# EXCERPT PROVIDED
- Opening Delimiter -

Several EU Member States have launched their own initiatives, including the Critical Seabed Infrastructure Protection project, aimed at enhancing the operational efficiency of underwater assets in the region. The EU-NATO Task Force on the resilience of critical infrastructure has also conducted a comprehensive assessment of Europe’s undersea infrastructure, identifying key challenges and providing recommendations for improvement. However, similar efforts are largely absent in Asia, leaving the region vulnerable and exposed. This also directly affects the EU’s interests in the region as articulated in the 2021 EU Strategy for Cooperation in the Indo-Pacific.
Emerging challenges from China
Several trends involving China are also raising concerns about the security of undersea cables in the Indo-Pacific and, by extension, the EU’s interests in the region.
First, Chinese companies are rapidly expanding their presence in the submarine cable construction and repair industry. Since its establishment in 2008, China’s HMN Tech (formerly Huawei Marine) has emerged as the fourth-largest submarine cable builder in the world, behind the US’s SubCom, France’s Alcatel Submarine Networks (ASN) and Japan’s NEC. Backed by Chinese government subsidies under the Digital Silk Road (DSR) – the digital arm of the Belt and Road Initiative (BRI) – Chinese firms had reportedly built or repaired almost 100 of the world’s 400 submarine cables by 2021 (1). Despite holding a global market share of less than 10%, China’s strategic influence is growing.
Chinese companies are rapidly expanding their presence in the submarine cable construction and repair industry.
The primary concern here is security. Under China’s National Intelligence Law of 2017, Chinese companies are required to cooperate with intelligence efforts. This has led to fears that backdoors could easily be inserted during the construction and repair process, potentially enabling surveillance or sabotage. In 2018, the Japanese government reportedly discovered a Chinese wiretapping device on a cable near Okinawa (2), confirming the security risks posed by increased Chinese involvement in the global cable network in the vicinity of geopolitical hotspots.

- Closing Delimiter -

# THINGS TO DO
[a] Write out the passage on undersea cable security from "Emerging challenges from" to "interests in the region.".
[b] According to the passage on undersea cable security, what did the Japanese government reportedly discover in 2018?
[c] Summarize the passage on undersea cable security in two sentences.

# MATERIAL PROVIDED
- Opening Delimiter -

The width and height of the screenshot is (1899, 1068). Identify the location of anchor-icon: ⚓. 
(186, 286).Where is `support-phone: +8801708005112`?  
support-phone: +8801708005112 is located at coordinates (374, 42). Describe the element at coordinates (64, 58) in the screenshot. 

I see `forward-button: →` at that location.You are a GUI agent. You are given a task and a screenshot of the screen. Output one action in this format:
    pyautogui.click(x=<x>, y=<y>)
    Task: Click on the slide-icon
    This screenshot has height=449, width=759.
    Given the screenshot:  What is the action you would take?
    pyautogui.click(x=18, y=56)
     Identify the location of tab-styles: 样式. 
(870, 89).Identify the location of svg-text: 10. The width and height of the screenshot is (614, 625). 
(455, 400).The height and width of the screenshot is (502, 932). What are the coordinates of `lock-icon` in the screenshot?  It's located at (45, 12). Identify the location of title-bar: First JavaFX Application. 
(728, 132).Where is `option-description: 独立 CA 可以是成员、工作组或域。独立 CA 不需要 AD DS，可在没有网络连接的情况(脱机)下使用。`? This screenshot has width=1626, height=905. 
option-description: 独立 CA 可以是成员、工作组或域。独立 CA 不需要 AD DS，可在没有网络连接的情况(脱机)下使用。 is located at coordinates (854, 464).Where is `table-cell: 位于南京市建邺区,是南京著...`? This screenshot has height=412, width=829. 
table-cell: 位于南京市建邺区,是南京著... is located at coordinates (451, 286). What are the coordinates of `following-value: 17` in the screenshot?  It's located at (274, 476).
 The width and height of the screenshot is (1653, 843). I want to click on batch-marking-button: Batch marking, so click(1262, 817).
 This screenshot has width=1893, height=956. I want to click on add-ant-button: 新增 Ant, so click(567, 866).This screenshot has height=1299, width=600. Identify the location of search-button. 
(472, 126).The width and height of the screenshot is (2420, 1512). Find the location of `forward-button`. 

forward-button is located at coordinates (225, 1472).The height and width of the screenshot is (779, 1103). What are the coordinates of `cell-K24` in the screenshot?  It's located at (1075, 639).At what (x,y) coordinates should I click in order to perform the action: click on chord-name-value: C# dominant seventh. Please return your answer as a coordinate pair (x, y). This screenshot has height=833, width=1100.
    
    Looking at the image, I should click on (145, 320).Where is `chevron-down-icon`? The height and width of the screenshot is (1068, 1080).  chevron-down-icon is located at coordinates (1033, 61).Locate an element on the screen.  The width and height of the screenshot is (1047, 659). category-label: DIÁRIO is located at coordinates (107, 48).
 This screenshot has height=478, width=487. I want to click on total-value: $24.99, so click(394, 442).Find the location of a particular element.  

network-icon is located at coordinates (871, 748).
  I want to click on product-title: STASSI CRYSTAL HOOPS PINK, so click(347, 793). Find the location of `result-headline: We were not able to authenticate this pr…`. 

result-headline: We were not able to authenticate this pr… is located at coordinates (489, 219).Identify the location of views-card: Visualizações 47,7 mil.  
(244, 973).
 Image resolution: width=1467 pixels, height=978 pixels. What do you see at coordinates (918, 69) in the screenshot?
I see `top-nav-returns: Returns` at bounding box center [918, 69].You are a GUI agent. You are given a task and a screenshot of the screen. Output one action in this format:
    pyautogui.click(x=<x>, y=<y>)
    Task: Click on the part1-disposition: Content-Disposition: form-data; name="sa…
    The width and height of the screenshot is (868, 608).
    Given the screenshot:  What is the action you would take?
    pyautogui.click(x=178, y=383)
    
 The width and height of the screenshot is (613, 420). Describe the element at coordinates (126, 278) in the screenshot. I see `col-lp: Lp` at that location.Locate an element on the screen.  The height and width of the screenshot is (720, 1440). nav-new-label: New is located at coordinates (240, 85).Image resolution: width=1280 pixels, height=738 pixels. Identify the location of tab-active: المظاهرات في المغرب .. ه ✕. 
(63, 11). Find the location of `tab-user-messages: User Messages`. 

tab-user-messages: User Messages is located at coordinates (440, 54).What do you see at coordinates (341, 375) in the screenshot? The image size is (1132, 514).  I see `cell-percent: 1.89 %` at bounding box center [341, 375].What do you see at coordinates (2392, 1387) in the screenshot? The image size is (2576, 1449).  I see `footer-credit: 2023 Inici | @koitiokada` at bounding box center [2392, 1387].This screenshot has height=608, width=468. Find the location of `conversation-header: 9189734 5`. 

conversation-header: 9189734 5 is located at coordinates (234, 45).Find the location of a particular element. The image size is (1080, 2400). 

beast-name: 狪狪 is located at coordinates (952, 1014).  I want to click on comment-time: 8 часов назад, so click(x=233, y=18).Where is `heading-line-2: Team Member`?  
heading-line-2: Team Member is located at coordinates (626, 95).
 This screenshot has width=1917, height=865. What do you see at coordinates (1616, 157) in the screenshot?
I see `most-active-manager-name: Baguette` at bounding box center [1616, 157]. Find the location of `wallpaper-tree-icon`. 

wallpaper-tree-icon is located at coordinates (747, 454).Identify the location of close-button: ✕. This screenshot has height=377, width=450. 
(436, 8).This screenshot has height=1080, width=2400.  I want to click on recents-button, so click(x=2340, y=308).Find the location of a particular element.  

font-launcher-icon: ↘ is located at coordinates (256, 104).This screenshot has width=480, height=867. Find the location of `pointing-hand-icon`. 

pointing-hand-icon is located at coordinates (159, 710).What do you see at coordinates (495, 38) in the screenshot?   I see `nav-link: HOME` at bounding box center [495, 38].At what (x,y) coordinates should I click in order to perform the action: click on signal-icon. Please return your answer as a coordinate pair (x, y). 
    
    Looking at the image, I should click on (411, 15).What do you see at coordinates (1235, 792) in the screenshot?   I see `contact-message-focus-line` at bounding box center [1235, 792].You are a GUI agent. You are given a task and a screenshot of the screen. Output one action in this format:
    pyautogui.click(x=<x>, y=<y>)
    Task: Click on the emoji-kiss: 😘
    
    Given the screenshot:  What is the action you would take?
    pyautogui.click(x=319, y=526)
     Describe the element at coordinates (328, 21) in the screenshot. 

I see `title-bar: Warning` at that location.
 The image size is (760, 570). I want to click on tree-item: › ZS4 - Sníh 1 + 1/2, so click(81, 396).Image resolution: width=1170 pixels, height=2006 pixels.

- Closing Delimiter -

# ANSWERS FOR THE TASKS
[a]
Emerging challenges from China
Several trends involving China are also raising concerns about the security of undersea cables in the Indo-Pacific and, by extension, the EU’s interests in the region.

[b] A Chinese wiretapping device on a cable near Okinawa.

[c] EU Member States and the EU-NATO Task Force have taken steps to assess and protect Europe's undersea infrastructure, but similar efforts are largely absent in Asia, which leaves the region exposed and affects the EU's Indo-Pacific interests. Chinese firms, backed by Digital Silk Road subsidies, are rapidly expanding in submarine cable construction and repair, and because China's 2017 National Intelligence Law requires companies to cooperate with intelligence efforts, there are fears of backdoors enabling surveillance or sabotage.